If they don’t understand their own power, how will their students?

BTW: Also great. Frorer, et al:

… we rarely find [abstraction] explicitly discussed let alone defined. You can pick up a book entitled Abstract Algebra and not find a real discussion of abstraction as a process, or of abstractions as objects …

[3ACTS] Taco Cart

This task is one possible response to this week’s check for understanding. It was a pile of fun to produce.

Release Notes

Real to me. My wife and I were on a beach recently and found ourselves in this math problem. This happens to every math teacher, I’m sure. We use our own product. We employ mathematical reasoning in our own lives in obvious and subtle ways. I’ve tried to discipline myself not to miss those moments, to instead write them down, photograph them, and turn them into a task where students experience the same dilemma my wife and I did.

Google Maps. The game here is to screenshot a bunch of tiles from Google Maps, align and stitch them together in Photoshop, and then fly around that large image in AfterEffects.

Use appropriate tools strategically. The sequels aren’t optional here. One sequel suggests that the cart will start moving towards you and asks “at what location will both paths take the same time?” The other asks for an even faster path than either of the two originally posed.

In both cases, I enjoyed setting up and solving the algebraic models.

But as I contemplated solving one equation and finding the minimum of another, symbolic manipulation never occurred to me. Without any teacherly presence hovering over me, nagging me to rationalize my roots, the most obvious, practical solution was Wolfram Alpha – no contest.

A teacher at a workshop pulled off a similar move this week and felt embarrassed. He said he had “cheated.” Tools like WolframAlpha require us to come up with a more modern definition of “cheating.” (And of “math” for that matter.)

The ladder of abstraction.

Referring back to the check for understanding, here are ways the original task had already been abstracted:

  • the dog and the ball are represented by points; their dogness and ballness have been abstracted away,
  • very little of the illustration looks like the scene it describes, for that matter; the water and sand are the same color; the image of a dog swimming after a ball has been turned into the remark “1 m/s in water,”
  • points have already been named and labeled,
  • important information has already been identified and given,
  • auxiliary line segments have already been drawn; the segments AB and BC and DC don’t actually exist when the dog is running to fetch the ball; they have been abstracted from the context later.

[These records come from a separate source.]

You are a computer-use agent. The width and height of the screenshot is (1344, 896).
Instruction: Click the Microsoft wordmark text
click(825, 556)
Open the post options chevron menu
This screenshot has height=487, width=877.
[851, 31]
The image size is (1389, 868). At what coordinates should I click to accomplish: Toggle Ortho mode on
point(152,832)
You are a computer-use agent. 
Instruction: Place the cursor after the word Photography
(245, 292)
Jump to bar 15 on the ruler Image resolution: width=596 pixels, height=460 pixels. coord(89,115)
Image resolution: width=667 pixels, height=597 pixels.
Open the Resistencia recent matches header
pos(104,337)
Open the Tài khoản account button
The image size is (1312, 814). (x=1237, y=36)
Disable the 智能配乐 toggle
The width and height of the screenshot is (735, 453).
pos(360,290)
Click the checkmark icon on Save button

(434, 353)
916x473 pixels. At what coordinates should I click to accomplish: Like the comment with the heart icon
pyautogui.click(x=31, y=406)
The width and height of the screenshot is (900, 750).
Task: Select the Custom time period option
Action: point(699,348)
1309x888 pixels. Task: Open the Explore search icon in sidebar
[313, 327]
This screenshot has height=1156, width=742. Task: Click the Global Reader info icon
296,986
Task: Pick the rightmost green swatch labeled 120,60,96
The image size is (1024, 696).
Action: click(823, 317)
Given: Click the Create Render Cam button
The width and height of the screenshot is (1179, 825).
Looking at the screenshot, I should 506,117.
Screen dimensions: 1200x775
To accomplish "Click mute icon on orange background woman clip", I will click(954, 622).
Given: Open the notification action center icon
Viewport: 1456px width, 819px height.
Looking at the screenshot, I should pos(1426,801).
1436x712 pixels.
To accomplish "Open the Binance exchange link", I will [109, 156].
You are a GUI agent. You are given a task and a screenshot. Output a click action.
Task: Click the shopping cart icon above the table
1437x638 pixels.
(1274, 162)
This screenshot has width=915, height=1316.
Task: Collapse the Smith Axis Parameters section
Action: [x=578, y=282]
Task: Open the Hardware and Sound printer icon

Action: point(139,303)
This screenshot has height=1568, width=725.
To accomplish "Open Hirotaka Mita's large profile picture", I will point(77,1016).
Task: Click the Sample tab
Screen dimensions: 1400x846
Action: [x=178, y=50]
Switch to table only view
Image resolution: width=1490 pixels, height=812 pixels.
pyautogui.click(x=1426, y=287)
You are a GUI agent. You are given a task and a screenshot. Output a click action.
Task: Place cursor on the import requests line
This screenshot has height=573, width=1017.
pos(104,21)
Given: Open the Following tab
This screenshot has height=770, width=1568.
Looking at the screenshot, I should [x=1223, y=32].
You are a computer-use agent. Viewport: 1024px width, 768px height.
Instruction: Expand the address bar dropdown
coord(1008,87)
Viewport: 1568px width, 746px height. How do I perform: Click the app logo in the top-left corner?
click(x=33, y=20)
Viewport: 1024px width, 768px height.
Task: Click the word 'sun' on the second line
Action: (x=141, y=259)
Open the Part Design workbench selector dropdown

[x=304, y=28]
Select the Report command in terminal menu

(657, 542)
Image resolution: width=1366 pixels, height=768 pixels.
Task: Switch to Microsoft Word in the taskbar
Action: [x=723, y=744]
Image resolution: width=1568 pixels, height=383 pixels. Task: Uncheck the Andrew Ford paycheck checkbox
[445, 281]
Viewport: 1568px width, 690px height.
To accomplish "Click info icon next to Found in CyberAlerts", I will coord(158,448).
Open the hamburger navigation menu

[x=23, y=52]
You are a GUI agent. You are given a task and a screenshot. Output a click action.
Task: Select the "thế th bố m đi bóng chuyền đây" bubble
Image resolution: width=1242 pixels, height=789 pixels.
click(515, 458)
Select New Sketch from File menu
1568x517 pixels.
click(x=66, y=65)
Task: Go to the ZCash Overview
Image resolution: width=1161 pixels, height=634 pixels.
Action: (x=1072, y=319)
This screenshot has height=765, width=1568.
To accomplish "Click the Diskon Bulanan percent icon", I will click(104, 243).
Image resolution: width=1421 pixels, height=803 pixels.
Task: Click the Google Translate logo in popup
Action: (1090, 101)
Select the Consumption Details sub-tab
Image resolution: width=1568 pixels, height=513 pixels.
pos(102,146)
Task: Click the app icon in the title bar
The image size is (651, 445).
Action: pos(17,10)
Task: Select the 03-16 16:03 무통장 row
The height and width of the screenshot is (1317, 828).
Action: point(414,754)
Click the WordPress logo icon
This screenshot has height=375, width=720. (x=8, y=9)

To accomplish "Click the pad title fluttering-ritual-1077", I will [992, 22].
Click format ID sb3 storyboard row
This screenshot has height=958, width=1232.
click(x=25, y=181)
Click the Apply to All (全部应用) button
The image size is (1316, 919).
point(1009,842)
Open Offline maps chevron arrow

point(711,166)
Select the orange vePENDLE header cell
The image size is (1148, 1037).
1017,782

My version of the task starts lower on the ladder. You see the sand and the sidewalk. You see what it looks like to walk in each. They aren’t abstracted into numerical speeds until the second act of the problem, after your class has discussed the matter. I do draw a triangle on the video, which is a kind of abstraction. I didn’t see any way around it, though.

BTW. Andrew Stadel also has a nice task involving the Pythagorean Theorem and rates.

[LOA] Check For Understanding

Adapted from the May 2012 issue of Mathematics Teacher:

A dog is running to fetch a ball thrown in the water. Point A is the dog’s starting point, point B is the location of the ball in the water, and point D can vary. Given that the dog’s rate of swimming is 1 meter per second and its rate of running is 4 meters per second, determine where point D should be located to minimize the time spent fetching the ball.

Some questions to consider here:

  1. In what ways has this context already been abstracted?
  2. Can you de-abstract (recontextualize? concretize?) the context? Describe a task that would allow students to learn about the process of abstraction rather than just encounter its result.